→ **Task to carry out**: From the first line to the last, repeat the records exactly and skip the pictures.

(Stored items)
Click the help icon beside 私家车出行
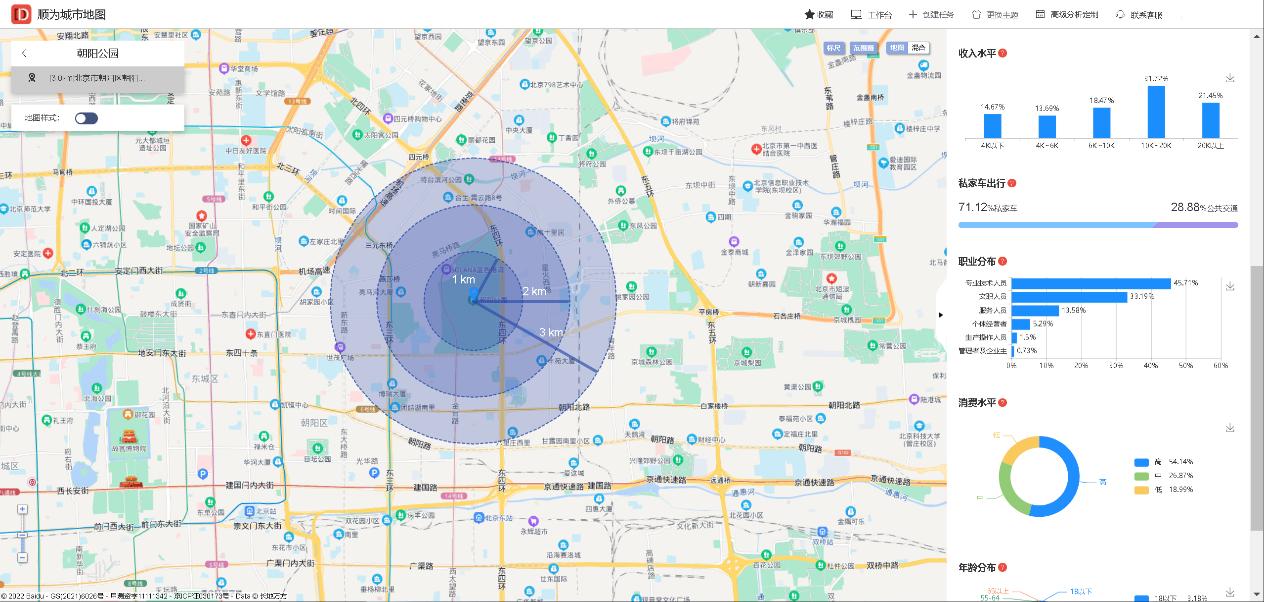 point(1012,183)
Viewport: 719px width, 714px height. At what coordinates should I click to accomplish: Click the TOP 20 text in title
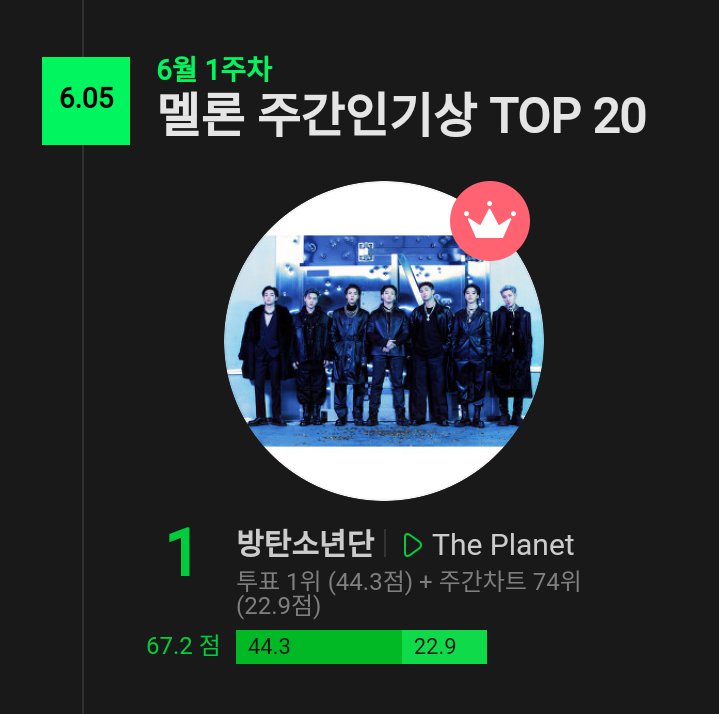coord(567,117)
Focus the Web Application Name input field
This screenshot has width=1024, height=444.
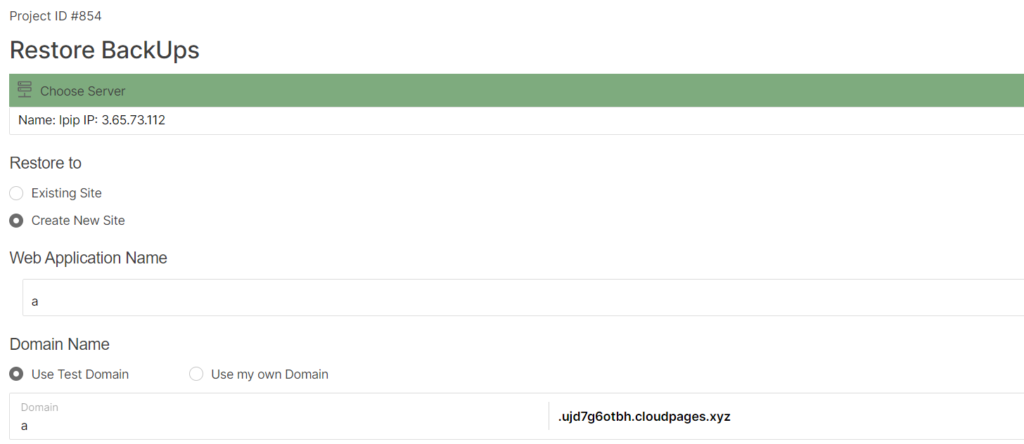[x=523, y=298]
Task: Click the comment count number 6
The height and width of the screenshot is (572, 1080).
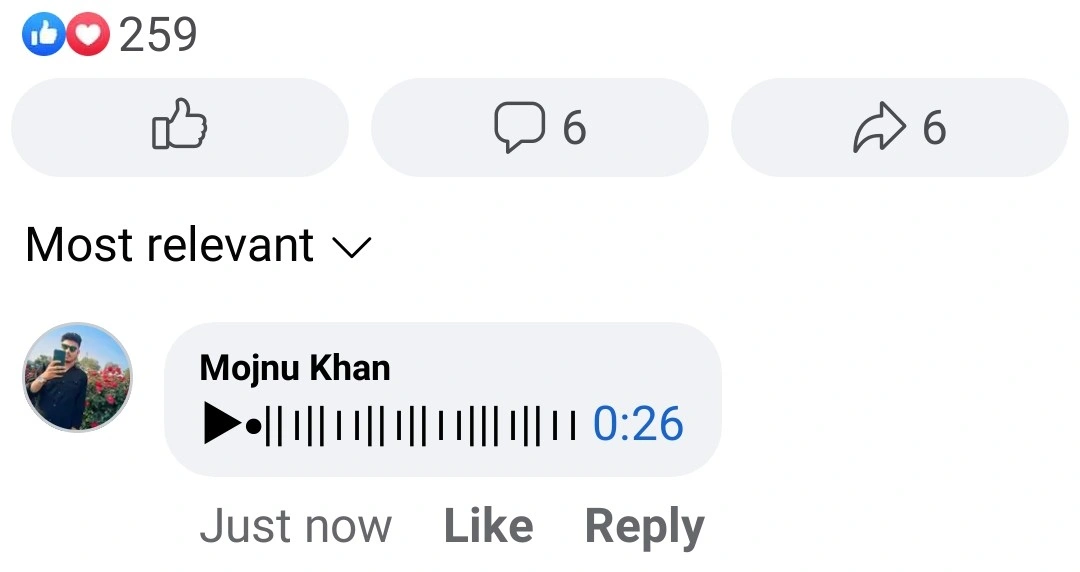Action: (574, 128)
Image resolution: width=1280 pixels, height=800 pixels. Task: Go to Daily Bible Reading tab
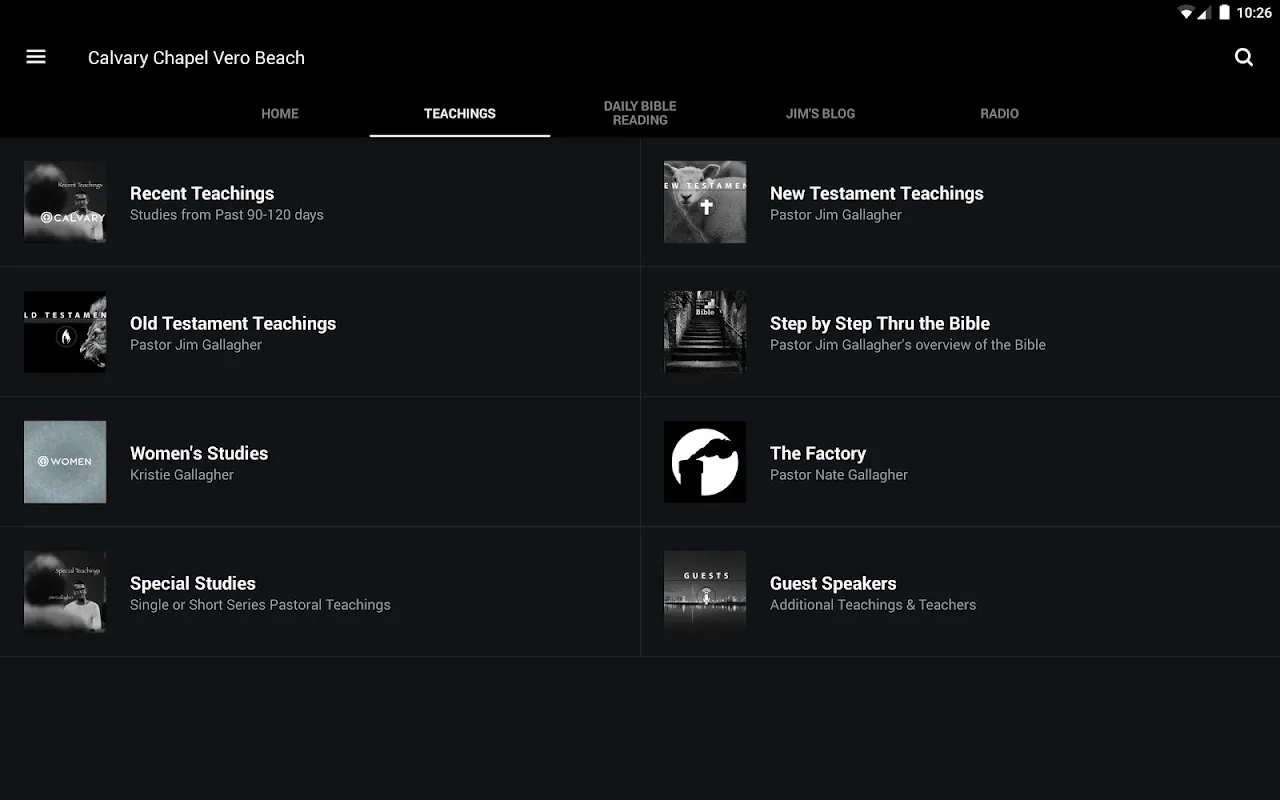(x=640, y=113)
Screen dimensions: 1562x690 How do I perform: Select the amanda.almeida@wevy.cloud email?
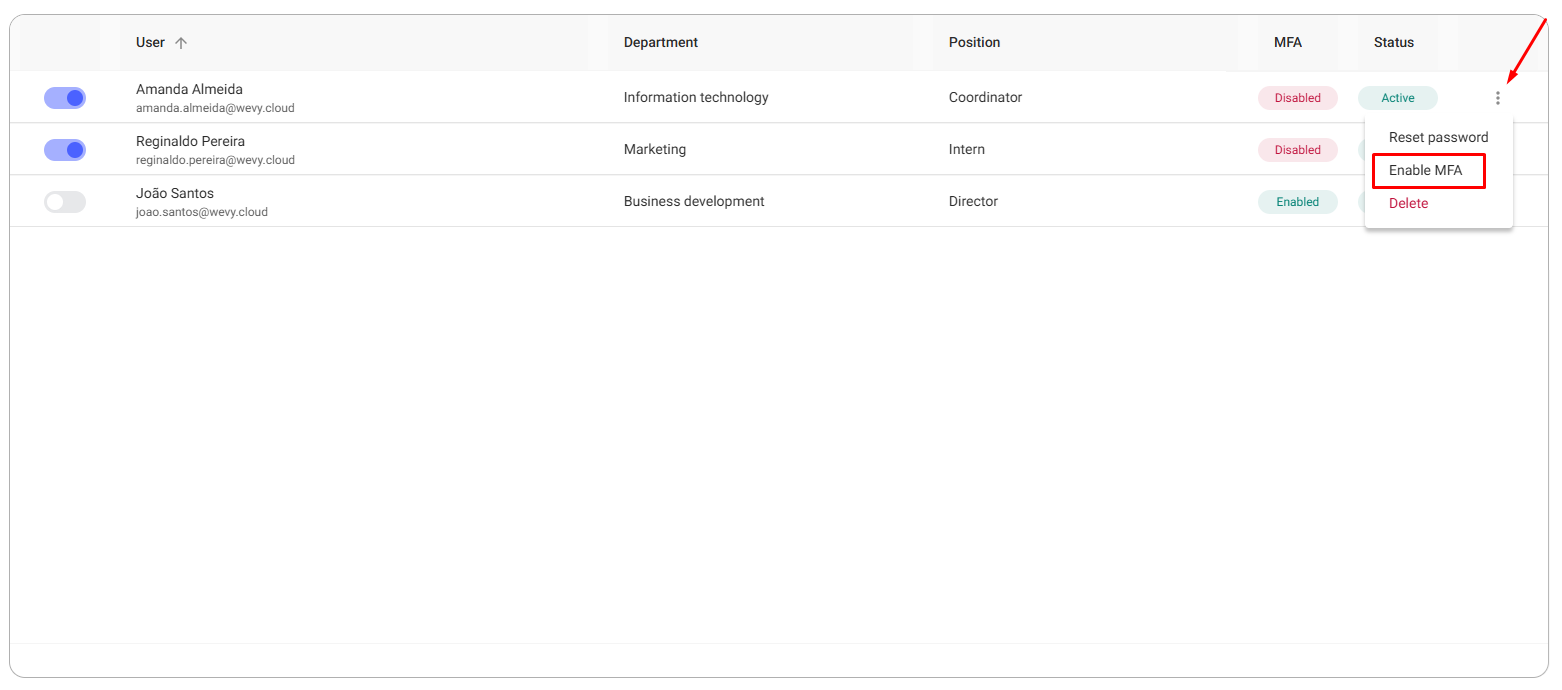click(x=215, y=108)
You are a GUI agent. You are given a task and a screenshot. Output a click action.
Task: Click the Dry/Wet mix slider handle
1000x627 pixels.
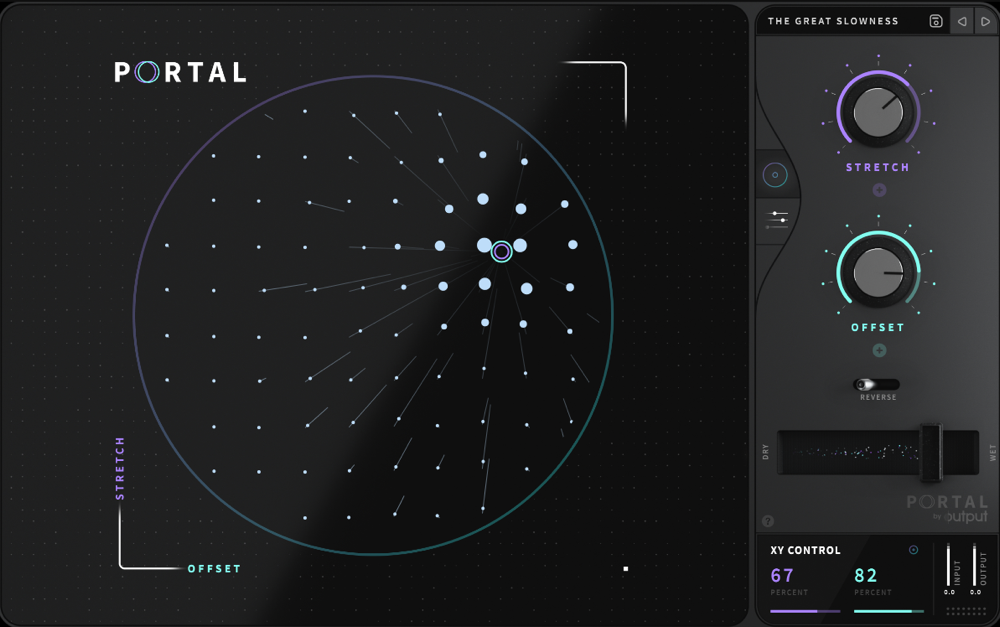(931, 452)
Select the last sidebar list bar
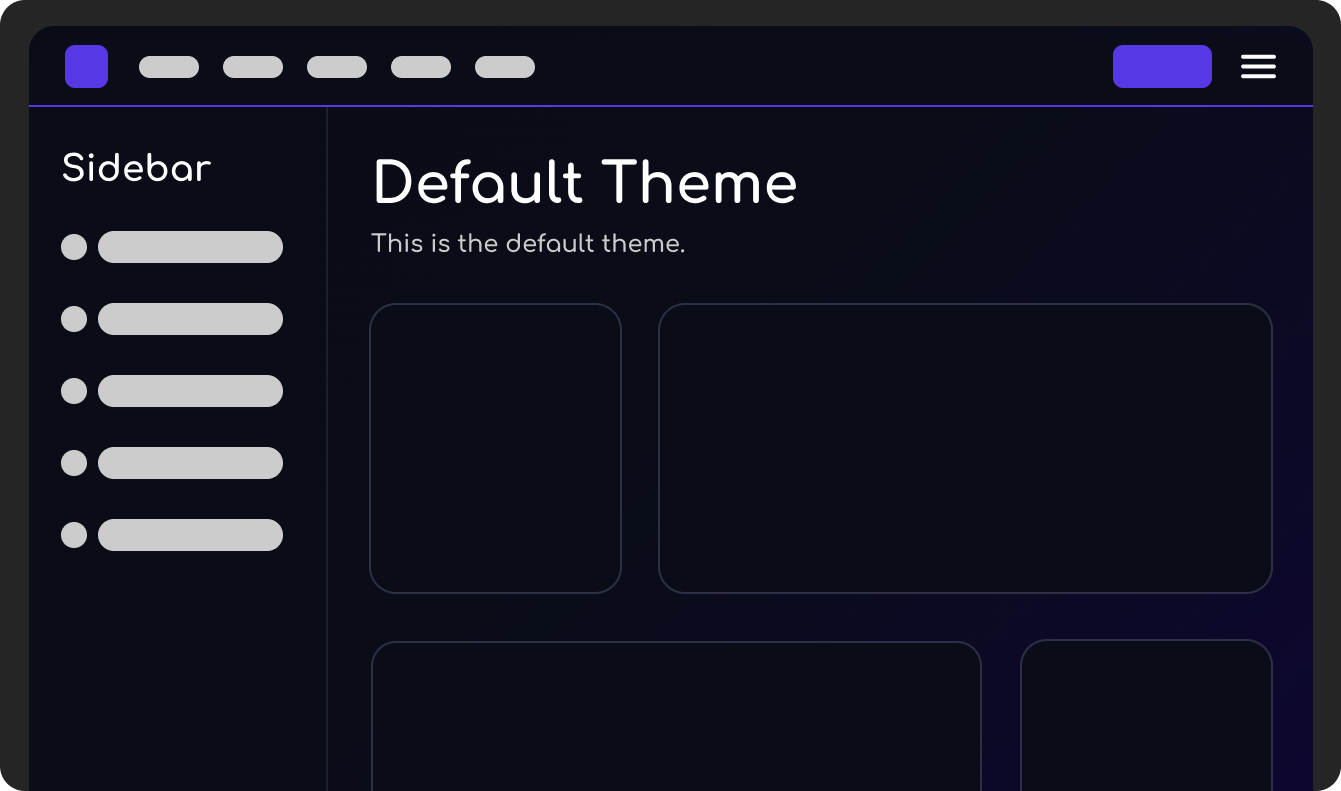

→ **Response to the exercise**:
Click the help icon beside 私家车出行
 point(1012,183)
Viewport: 719px width, 714px height. At what coordinates should I click to accomplish: Click the TOP 20 text in title
coord(567,117)
Focus the Web Application Name input field
This screenshot has width=1024, height=444.
[x=523, y=298]
Task: Click the comment count number 6
The height and width of the screenshot is (572, 1080).
Action: (574, 128)
Image resolution: width=1280 pixels, height=800 pixels. Task: Go to Daily Bible Reading tab
(x=640, y=113)
Screen dimensions: 1562x690 How do I perform: Select the amanda.almeida@wevy.cloud email?
click(x=215, y=108)
You are a GUI agent. You are given a task and a screenshot. Output a click action.
Task: Click the Dry/Wet mix slider handle
1000x627 pixels.
(931, 452)
Select the last sidebar list bar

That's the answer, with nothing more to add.